Stumbling Toward 'Awesomeness'

A Technical Art Blog

Wednesday, August 31, 2016

Calibrating the Alienware 13 R2 OLED Laptop

Last month Dell had the Black Friday in July sale and this beauty was on sale for 500 dollars off, plus 10% if you ordered by phone. I decided it was time to replace my beloved Lenovo x220t.

The Alienware 13 might be ugly and lack a Wacom digitizer, but it does have an nVidia GTX 965M and an OLED screen with 211% sRGB coverage! As the Lenovo Yoga X1 only has integrated graphics, I think the Alienware is the machine for 3D artists.

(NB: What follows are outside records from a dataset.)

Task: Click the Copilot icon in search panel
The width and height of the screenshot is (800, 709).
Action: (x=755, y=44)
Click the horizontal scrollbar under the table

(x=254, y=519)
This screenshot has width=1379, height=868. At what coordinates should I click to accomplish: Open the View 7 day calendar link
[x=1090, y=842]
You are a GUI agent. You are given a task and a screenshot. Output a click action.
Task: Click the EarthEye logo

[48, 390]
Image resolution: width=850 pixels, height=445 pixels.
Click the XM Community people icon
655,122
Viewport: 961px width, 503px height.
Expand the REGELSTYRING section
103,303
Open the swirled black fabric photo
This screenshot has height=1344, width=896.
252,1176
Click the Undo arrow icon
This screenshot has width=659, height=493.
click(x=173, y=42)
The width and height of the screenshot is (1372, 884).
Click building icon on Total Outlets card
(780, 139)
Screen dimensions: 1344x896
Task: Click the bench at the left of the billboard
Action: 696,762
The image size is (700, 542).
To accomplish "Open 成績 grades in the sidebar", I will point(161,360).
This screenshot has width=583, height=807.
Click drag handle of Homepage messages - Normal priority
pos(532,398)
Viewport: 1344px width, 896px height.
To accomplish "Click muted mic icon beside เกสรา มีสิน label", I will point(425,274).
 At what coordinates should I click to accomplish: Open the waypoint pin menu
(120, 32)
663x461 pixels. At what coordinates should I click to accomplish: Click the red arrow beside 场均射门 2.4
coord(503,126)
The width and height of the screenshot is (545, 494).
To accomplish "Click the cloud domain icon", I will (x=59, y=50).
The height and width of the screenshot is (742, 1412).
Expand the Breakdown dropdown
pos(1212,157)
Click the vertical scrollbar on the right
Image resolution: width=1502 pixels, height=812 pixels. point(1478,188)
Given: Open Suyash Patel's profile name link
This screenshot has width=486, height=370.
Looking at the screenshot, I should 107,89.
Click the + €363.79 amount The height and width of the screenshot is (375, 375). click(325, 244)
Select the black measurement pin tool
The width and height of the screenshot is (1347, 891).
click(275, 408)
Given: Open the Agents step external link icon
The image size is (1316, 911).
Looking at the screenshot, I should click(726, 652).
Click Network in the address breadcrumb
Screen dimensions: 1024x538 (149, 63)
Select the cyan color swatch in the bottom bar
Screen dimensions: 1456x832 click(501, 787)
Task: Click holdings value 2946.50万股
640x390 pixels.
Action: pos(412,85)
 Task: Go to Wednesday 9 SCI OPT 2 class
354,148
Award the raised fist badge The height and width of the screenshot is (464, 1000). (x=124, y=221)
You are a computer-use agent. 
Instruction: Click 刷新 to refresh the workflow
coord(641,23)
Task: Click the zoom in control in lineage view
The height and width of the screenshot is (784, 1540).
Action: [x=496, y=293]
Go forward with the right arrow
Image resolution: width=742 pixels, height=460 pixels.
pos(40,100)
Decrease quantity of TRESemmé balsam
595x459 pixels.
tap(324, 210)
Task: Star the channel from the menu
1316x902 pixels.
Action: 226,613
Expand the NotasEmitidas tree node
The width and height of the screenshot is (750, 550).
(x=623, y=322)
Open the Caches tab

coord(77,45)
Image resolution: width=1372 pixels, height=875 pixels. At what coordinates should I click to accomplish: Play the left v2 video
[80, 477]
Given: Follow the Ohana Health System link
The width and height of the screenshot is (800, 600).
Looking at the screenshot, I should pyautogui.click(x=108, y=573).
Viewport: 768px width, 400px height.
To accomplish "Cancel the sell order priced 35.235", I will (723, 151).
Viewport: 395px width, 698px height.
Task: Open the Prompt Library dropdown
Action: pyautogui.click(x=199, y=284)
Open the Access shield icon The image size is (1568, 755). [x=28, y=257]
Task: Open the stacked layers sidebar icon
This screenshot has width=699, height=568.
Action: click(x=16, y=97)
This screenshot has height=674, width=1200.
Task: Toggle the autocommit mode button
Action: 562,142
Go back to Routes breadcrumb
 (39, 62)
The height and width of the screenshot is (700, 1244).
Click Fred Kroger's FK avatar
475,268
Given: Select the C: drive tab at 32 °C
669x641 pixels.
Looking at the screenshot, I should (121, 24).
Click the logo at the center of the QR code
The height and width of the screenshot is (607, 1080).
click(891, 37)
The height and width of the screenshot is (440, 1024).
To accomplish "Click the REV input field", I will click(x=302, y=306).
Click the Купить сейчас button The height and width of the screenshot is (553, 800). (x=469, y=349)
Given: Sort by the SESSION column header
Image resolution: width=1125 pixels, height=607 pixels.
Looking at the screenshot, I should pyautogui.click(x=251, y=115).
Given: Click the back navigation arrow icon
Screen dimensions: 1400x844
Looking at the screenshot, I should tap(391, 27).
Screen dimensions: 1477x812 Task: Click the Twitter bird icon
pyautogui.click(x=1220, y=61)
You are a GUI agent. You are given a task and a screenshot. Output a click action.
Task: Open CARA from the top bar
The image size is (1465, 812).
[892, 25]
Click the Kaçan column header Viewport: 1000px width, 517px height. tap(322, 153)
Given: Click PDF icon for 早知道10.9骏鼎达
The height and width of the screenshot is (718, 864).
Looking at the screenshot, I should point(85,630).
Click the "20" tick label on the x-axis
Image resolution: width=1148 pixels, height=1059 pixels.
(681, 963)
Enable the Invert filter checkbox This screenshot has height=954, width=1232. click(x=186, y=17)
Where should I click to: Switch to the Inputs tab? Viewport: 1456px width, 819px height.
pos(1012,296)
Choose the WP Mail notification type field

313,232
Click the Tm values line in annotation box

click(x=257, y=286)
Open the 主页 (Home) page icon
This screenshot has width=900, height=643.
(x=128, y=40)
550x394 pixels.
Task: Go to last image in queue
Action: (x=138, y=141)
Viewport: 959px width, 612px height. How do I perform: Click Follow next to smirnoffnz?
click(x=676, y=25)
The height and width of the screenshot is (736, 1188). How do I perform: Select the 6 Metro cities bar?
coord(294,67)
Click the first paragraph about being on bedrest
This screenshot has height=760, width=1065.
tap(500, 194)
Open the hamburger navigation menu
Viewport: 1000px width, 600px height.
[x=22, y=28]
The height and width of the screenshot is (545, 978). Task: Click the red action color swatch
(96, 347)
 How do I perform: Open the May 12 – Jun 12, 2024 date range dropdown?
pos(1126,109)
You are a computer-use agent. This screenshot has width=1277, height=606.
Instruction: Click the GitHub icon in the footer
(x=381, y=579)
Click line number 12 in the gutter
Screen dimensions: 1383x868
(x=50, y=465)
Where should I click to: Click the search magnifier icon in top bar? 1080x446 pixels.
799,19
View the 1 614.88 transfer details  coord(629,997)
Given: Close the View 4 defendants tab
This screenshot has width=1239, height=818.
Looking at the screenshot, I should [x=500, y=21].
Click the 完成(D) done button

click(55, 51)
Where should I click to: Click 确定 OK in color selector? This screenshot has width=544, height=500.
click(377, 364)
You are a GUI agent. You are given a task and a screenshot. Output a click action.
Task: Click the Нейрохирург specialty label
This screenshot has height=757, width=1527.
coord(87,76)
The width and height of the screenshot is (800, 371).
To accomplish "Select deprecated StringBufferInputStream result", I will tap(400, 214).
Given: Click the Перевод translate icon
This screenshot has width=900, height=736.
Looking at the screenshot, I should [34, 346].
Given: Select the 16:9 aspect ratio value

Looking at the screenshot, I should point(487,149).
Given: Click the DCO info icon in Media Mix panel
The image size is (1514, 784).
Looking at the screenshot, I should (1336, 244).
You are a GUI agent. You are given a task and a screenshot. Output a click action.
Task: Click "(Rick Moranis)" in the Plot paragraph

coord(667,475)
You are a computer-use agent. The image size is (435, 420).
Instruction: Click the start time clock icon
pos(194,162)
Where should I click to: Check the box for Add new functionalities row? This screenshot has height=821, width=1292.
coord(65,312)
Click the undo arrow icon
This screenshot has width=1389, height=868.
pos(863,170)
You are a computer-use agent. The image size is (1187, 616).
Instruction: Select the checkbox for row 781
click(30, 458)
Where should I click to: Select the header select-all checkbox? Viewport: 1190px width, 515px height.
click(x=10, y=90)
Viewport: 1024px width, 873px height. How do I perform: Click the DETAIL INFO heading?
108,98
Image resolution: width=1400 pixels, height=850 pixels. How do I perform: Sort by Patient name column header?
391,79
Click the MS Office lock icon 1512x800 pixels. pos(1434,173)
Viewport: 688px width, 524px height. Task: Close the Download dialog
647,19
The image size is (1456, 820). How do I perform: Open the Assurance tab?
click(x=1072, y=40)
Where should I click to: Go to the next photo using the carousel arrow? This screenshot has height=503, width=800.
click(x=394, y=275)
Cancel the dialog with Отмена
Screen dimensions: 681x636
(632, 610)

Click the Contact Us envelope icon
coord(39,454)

If you’re a gamer who landed here because you wondered how to get the most out of your amazing display, or wondered why everything is super-red-pink, it’s time to put your big boy pants on! Calibrating the monitor wasn’t so straight forward, but let’s jump into it.

argyll

We are going to use an open source Color Management toolkit called ArgyllCMS [Download it here]. It can use many different hardware calibration devices, I have used it with the xRite Huey and the Spyder5.

One thing that’s important to know is that all the sensors are the same, you only pay for software features. If you don’t own a calibrator, you can buy the cheapest Spyder, because it’s the same sensor and you are using this software, not the OEM software.

displayCAL

Next we’re going to use a GUI front end built to make ArgyllCMS more user friendly. It’s called DisplayCAL, but it requires a lot of libs (numPy, wxWidgets, etc) so I recommend downloading this zero install that has everything.

displaycalui

Be sure to set the ‘White level drift compensation’ on. You will need to ignore the RGB adjustment it first asks you to fuss with because there is no RGB adjustment on your monitor.

When you are through, you will see the following (or something like it!):

spyder
SRGB

Note: DisplayCAL can also output a 3d LUT for madVR, which works with any number of video playback apps. Check here to force your browser to use your color management profile. If it’s useful, I can make another post detailing all the different settings and color-managed apps to make use of your monitor.

I hope you found this useful, it should apply to the Lenovo Yoga X1 and any other OLED laptops in the coming months.

posted by Chris at 9:23 PM  

4 Comments »

  1. Could you provide your calibrated profile please? I don’t wanna buy a spider but I still think your profile would be better than stock.

    Comment by Amirhossein Herandi — 2016/12/10 @ 7:15 PM

  2. Thank you for this information, but I agree with the commenter above – can you please post the calibrated profile?

    Comment by Neko — 2017/02/22 @ 4:39 PM

  3. Could you please post the ICC profile? A lot of us don’t have access to calibration tools and/or can’t spend the extra amount on them.

    Comment by Vatan — 2017/05/08 @ 1:07 PM

  4. Thanks so much for this. I actually bought the Alienware 13R3 after I saw your blog post here! However, I have some trouble with getting shadow detail to show up well. I presume this is due to the black point settings or the way that OLED technology switches on/off the backlighting for darker coloured pixels. Any help is appreciated!